When I come back from one of my classes and find that I'm out of basically everything I head straight to the living room where Holt is lounging, watching TV.

"I need to go to the grocery and you're coming with me," I announce.

"Nah fam, I'm staying right here," he replies, not even looking my way.

"You ate all of my food."

"Don't know what you're talking about," he says and shoves a cookie in his mouth.

"You're literally eating my cookies right now," I tell him, annoyed.

He grins. "You've got delicious taste, Boo."

I switch the TV off. He switches it on again. We do this a few times.

Finally, Holt caves in and follows me to the door. He's wearing stupid duck slippers that quack when he walks. He took pictures of ducks a couple of months ago and some start-up company sent him these and he's wearing them all the time.

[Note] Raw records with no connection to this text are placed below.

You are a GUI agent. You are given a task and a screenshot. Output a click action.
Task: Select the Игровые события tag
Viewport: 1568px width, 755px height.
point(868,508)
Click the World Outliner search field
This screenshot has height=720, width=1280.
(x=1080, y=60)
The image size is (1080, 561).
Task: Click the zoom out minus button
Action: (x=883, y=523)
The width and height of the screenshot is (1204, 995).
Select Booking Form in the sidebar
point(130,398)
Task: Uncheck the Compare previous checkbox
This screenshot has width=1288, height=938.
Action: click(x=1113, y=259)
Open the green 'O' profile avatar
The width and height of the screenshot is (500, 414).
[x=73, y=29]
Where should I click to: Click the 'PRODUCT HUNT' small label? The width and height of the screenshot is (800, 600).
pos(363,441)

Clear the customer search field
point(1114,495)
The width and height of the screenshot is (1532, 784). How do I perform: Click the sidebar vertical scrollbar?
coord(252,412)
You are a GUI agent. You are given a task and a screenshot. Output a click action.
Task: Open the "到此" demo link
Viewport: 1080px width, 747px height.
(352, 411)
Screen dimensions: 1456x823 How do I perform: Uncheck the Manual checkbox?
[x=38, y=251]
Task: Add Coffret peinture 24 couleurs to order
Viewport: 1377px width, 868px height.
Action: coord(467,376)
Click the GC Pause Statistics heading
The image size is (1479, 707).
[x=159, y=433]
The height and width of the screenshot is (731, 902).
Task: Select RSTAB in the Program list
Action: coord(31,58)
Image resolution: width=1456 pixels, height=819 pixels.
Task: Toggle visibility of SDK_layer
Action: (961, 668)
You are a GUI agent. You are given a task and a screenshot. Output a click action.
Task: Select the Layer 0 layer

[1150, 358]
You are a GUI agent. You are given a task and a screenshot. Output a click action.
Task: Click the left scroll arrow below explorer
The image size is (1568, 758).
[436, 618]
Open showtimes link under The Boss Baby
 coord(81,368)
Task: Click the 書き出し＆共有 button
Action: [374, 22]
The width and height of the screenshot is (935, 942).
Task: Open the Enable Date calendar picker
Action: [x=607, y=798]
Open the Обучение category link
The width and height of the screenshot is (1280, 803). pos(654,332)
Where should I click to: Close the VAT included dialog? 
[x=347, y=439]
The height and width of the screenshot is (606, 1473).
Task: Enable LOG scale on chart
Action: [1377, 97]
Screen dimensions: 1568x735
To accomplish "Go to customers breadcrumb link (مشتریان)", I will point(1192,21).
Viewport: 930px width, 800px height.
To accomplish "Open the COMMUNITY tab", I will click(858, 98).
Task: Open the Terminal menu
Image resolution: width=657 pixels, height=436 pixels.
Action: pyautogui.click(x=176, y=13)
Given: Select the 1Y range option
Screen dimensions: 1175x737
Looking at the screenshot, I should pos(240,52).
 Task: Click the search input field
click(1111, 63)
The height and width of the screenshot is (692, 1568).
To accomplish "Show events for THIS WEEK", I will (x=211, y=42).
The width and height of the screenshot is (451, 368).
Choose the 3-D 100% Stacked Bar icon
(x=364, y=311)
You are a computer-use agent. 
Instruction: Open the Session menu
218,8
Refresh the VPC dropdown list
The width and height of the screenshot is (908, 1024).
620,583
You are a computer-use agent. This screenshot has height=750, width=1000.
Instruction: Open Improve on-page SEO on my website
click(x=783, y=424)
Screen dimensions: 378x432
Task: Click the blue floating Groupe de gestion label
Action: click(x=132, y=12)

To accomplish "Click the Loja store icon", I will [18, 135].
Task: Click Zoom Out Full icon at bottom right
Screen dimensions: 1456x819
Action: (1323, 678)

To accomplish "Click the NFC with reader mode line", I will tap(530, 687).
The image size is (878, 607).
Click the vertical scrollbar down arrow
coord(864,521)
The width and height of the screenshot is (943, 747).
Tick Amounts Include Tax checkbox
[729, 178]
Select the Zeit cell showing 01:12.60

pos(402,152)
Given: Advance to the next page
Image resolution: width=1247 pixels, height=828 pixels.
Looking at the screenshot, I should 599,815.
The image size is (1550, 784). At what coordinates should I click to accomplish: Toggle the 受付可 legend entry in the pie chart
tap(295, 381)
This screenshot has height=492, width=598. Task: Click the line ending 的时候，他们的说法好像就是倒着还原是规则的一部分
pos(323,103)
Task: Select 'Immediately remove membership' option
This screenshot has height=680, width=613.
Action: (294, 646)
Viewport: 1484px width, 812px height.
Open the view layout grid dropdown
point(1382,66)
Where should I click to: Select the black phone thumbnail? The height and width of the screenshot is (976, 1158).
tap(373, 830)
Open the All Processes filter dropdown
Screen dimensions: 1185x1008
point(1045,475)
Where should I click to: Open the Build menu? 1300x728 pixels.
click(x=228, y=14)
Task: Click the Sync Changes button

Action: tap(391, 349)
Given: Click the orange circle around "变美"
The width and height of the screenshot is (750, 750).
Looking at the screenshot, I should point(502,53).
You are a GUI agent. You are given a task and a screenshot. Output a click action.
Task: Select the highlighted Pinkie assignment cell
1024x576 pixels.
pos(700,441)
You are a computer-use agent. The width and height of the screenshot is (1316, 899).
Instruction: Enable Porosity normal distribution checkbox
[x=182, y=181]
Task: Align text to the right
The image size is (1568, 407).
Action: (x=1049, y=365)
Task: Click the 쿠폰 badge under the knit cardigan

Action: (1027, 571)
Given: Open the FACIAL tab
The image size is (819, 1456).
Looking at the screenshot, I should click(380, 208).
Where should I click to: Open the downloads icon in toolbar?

All I can think about is, we've come a long way from the dude that was scared of making the microwave ding.

"Put some damn shoes on," I groan.

"You want me to come? I'm not getting out of those slippers." Yeah, I really do want to make you come. Jeeeeeeesus Eliah.

I give up arguing.

When we get to the grocery store, I'm pushing the shopping cart six feet in front of him trying to keep the distance between us.

"I don't know you, we are not friends," I mumble. He's wearing slippers, goddamn slippers. I can't believe him. They quack!

He's laughing like a maniac behind me, easily keeping up. And it's like he's getting a kick out of making a scene like a diva. I'm usually the queen, I'm definitely rubbing off on him and not the way I would have wanted.

And then he keeps throwing ridiculous stuff in our cart like cheese in a can and pig's tongues and Peeps. I keep having to put things back on the shelves. And Holt puts them back in the cart again.

"Why do you keep putting Peeps in the cart?" I whine, "you're not even going to eat them!" With the stupid training regiment he follows, there's no way I'll ever catch him eating Peeps.

He shrugs. "I can play with them."

Oh my god. And then, he digs in his hoodie pocket and shoves chips in his mouth. The idiot grabbed a handful when we were in the self serve bin section and he's been snacking on them ever since.

"Stop eating the fucking chips," I whine.

He spreads his arms like a fucking drama queen. "You have no control over my body." Yeah, if I had control over his body, he wouldn't be talking right now because he would have his mouth full. Also, now he's doubling in pain while also laughing at his stupid ass, holding onto his hurt bicep.

And I can't help being annoyed with him, but also fall a little bit deeper into the rabbit hole once again. He's ruining me, that Holt.